I think no one talks about small changes to systems for the same reason the economists don't pick up the dollar in that old joke about the efficient market hypothesis; "if it worked, someone would have already done it". The idea that bonds weren't already sold as efficiently as possible is news to me, and likely news to most people.
There's also the tendency for people to disproportionally praise "big thinking"; when we think of ideas to fix a system, the only ideas we think of (or at least, the ideas I usually think of, unfortunately) are changing the system, not optimizing the existing system. And since optimizing the existing system doesn't sound like a big, important change to most people, those ideas never get propagated. The devil is in the details, but no one wants to be a nitpicker.
Recently I talked with a guy from Grant Street Group. They make, among other things, software with which local governments can auction their bonds on the Internet.
By making the auction process more transparent and easier to participate in, they enable local governments which need to sell bonds (to build a high school, for instance), to sell those bonds at, say, 7% interest instead of 8%. (At least, that's what he said.)

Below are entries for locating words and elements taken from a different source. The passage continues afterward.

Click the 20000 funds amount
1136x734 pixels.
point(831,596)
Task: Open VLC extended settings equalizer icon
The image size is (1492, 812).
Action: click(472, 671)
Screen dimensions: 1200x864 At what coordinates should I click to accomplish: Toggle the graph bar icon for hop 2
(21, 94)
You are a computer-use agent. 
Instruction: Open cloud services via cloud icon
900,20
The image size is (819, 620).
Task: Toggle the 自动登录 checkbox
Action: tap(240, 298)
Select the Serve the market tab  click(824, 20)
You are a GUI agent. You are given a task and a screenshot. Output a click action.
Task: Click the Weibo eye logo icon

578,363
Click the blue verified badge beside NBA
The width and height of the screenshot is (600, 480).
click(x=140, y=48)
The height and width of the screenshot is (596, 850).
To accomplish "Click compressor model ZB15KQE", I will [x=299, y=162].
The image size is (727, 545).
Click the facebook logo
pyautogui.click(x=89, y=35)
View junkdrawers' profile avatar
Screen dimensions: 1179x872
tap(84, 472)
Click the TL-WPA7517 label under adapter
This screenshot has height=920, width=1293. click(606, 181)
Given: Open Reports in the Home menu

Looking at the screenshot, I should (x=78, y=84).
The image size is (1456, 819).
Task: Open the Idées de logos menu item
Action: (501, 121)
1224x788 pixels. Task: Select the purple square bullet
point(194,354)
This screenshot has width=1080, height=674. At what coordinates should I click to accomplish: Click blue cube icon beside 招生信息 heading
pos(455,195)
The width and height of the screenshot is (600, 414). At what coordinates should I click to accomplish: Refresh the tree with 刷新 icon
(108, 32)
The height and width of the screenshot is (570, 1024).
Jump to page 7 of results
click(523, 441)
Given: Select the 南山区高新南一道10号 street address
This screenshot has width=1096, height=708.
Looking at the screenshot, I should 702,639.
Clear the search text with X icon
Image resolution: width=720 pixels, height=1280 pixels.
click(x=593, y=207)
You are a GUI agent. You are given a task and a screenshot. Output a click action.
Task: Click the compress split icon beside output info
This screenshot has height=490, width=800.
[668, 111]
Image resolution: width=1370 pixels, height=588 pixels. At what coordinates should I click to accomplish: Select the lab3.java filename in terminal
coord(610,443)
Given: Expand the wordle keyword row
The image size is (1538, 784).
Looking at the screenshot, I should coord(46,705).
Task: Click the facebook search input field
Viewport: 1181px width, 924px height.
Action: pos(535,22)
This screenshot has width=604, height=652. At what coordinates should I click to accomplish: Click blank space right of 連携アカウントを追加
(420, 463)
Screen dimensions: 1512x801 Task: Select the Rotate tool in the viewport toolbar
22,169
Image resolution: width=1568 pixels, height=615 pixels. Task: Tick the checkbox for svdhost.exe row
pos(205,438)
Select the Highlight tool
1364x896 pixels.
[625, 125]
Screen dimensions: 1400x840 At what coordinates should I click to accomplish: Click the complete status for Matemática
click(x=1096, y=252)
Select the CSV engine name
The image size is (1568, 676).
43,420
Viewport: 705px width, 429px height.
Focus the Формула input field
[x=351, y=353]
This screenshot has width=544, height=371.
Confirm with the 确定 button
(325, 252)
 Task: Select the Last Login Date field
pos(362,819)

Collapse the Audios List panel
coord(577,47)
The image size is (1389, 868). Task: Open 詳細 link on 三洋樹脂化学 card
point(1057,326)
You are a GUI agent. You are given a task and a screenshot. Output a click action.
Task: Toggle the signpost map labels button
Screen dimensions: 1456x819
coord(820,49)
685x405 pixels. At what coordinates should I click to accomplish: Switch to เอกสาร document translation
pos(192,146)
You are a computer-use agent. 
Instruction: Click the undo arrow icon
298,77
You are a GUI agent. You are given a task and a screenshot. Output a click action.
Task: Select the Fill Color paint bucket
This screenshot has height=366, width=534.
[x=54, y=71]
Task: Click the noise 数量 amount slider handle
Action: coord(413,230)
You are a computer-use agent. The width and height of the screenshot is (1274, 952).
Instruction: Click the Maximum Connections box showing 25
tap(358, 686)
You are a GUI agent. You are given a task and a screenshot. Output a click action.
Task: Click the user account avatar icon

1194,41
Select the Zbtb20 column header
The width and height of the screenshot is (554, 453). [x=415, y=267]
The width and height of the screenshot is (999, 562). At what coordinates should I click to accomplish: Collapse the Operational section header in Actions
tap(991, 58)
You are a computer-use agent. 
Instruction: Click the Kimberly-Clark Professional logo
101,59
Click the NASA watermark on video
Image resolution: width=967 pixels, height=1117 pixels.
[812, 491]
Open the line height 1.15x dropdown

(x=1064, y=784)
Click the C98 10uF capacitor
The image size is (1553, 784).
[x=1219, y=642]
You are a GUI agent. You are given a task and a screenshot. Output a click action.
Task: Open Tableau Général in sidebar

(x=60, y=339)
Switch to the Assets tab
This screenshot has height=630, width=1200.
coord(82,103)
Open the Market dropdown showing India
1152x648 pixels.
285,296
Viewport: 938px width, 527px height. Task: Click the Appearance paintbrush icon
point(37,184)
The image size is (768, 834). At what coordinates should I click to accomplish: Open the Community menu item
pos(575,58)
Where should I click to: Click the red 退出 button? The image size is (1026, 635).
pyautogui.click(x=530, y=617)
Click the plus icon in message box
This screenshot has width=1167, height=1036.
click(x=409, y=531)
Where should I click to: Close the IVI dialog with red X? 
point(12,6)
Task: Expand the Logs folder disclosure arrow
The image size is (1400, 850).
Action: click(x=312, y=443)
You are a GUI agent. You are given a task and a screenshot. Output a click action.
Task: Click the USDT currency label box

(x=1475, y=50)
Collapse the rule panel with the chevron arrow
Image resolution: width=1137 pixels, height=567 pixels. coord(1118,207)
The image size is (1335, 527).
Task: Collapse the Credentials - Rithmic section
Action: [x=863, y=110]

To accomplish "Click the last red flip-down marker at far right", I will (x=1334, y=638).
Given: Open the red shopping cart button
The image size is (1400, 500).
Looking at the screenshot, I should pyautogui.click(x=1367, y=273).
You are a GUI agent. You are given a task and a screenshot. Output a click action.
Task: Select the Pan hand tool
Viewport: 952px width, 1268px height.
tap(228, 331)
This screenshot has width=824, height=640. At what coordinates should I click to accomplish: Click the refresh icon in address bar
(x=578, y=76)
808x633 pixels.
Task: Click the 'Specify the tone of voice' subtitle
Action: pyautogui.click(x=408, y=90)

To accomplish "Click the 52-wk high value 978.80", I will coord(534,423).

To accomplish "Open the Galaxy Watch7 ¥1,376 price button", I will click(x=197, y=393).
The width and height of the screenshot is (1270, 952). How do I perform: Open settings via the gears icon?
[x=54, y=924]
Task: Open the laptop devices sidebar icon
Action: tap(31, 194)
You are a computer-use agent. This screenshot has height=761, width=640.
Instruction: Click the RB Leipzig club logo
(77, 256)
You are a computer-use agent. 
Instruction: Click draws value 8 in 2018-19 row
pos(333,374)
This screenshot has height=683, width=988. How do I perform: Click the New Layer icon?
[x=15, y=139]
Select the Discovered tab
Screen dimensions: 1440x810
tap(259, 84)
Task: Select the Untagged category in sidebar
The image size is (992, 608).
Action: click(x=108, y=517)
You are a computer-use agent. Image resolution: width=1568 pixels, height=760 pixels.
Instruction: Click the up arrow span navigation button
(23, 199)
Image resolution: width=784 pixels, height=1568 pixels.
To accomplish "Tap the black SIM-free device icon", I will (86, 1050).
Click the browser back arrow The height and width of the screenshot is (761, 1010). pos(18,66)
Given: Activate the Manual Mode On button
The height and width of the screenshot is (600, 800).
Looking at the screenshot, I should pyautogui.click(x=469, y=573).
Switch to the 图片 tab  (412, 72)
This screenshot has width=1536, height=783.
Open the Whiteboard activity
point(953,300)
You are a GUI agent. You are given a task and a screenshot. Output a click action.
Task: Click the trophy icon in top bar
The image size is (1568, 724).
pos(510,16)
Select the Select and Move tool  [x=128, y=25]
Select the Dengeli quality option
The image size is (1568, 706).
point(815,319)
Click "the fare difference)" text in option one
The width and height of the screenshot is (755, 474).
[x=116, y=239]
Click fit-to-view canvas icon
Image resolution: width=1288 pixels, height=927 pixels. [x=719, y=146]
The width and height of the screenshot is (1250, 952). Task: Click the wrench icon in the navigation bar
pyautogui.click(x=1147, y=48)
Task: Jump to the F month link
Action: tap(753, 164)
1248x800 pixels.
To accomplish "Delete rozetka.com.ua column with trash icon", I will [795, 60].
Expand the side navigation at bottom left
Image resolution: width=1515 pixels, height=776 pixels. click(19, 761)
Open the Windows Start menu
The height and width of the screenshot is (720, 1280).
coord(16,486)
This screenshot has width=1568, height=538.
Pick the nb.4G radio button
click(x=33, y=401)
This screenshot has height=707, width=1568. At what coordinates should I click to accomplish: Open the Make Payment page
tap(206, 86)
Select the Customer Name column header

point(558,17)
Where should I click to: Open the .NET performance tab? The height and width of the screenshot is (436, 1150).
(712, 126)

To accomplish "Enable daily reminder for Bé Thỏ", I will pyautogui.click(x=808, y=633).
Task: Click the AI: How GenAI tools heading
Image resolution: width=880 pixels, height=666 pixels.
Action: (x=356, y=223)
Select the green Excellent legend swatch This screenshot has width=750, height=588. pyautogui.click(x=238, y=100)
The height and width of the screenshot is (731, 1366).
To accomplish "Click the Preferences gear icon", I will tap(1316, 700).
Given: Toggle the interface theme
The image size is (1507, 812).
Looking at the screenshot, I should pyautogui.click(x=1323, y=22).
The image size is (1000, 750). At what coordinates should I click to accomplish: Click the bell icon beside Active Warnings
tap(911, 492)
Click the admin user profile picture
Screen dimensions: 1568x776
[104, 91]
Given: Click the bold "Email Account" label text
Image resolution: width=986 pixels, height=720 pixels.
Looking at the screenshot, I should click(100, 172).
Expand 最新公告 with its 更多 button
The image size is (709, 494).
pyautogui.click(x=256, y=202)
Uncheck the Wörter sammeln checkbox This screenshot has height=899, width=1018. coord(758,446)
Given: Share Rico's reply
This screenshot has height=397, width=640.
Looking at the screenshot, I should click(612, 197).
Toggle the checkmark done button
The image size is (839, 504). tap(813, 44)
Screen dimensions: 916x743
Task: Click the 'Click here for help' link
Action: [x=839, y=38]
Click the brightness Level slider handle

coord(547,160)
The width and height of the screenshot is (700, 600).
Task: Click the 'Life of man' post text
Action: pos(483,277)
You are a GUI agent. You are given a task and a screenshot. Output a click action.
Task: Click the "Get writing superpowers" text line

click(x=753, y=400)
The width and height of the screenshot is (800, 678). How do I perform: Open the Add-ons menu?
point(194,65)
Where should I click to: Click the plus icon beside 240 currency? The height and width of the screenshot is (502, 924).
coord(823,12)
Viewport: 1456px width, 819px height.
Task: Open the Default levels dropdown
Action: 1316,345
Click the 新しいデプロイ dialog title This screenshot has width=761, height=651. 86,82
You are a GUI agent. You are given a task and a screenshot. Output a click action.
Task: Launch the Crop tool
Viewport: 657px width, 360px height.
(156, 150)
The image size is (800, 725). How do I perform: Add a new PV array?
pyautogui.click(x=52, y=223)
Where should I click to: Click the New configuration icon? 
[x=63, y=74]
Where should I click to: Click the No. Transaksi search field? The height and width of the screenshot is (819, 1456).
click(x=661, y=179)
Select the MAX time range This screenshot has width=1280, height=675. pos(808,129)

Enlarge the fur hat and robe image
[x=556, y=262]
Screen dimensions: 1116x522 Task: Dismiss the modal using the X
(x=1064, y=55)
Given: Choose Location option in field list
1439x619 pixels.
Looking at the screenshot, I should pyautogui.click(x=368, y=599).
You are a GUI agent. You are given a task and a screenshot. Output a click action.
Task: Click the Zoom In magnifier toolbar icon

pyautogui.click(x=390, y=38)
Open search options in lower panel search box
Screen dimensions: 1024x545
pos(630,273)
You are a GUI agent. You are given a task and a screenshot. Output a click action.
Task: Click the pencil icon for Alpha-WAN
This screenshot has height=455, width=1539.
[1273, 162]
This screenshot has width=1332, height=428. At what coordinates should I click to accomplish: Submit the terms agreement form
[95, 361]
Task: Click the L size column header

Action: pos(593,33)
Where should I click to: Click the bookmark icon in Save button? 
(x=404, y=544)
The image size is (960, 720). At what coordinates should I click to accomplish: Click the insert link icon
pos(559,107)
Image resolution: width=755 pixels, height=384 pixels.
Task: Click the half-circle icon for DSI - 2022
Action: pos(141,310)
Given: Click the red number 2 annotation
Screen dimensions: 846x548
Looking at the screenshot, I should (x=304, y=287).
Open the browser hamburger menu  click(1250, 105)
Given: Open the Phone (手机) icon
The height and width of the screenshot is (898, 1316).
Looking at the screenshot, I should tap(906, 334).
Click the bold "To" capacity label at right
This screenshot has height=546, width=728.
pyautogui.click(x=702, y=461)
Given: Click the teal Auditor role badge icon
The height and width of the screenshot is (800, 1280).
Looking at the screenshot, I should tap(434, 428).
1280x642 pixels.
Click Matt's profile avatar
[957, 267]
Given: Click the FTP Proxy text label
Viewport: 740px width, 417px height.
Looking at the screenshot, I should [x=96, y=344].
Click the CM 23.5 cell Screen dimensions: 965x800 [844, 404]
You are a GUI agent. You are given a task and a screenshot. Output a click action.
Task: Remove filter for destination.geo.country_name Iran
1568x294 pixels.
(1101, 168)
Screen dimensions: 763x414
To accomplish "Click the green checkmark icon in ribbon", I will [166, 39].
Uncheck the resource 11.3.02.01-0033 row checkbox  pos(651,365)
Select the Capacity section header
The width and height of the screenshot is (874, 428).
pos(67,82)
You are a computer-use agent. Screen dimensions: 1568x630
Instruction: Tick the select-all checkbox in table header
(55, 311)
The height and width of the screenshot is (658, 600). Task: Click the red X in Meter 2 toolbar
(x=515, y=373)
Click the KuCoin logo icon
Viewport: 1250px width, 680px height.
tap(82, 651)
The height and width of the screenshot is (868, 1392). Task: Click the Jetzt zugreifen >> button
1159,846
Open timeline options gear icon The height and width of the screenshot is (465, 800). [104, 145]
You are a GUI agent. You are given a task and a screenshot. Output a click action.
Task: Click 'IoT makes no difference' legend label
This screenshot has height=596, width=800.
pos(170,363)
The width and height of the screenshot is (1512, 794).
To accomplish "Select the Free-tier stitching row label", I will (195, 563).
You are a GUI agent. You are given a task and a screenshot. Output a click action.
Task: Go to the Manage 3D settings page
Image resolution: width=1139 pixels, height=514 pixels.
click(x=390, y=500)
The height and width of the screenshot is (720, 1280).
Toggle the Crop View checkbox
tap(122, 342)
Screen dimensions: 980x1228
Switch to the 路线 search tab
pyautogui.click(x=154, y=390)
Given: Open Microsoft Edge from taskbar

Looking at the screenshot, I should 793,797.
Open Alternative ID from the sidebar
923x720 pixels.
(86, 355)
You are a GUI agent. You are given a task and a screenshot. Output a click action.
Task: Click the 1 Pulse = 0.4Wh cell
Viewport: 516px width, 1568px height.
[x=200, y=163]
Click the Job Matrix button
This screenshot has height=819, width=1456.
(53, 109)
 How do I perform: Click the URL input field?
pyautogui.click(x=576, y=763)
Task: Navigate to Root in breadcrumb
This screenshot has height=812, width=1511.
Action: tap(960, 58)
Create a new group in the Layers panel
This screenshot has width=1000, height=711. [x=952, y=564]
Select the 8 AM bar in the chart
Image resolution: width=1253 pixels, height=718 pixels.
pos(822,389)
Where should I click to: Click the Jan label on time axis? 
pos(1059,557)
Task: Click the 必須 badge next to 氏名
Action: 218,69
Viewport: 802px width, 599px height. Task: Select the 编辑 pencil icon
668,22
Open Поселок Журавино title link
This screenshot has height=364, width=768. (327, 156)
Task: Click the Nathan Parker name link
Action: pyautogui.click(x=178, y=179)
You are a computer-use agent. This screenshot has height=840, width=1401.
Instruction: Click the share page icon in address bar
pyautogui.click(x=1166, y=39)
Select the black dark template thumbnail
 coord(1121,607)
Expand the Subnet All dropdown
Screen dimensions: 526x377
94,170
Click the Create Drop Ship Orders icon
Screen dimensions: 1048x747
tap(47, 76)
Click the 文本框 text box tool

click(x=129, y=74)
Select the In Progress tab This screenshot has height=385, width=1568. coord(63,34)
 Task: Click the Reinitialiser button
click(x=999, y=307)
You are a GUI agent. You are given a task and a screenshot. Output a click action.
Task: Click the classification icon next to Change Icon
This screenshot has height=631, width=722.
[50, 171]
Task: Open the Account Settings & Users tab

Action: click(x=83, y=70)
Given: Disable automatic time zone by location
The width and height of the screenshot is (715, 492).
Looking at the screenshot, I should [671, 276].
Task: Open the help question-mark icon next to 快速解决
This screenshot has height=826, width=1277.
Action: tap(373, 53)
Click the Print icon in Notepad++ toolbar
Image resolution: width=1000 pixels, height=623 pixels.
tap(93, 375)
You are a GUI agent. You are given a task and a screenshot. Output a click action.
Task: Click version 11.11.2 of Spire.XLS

They have similar software for auctioning liens on property taxes, which also helps local governments raise more money by bringing more buyers to each auction, and probably helps the buyers reduce their risks by giving them more information.
This is a big deal. I think it's potentially more important than any budget argument that's been on the front pages since the 1960s. Yet I only heard of it by chance.
People would rather argue about reducing the budget by eliminating waste, or cutting subsidies to people who don't deserve it, or changing our ideological priorities. Nobody wants to talk about auction mechanics. But fixing the auction mechanics is the easy win. It's so easy that nobody's interested in it. It doesn't buy us fuzzies or let us signal our affiliations. To an individual activist, it's hardly worth doing.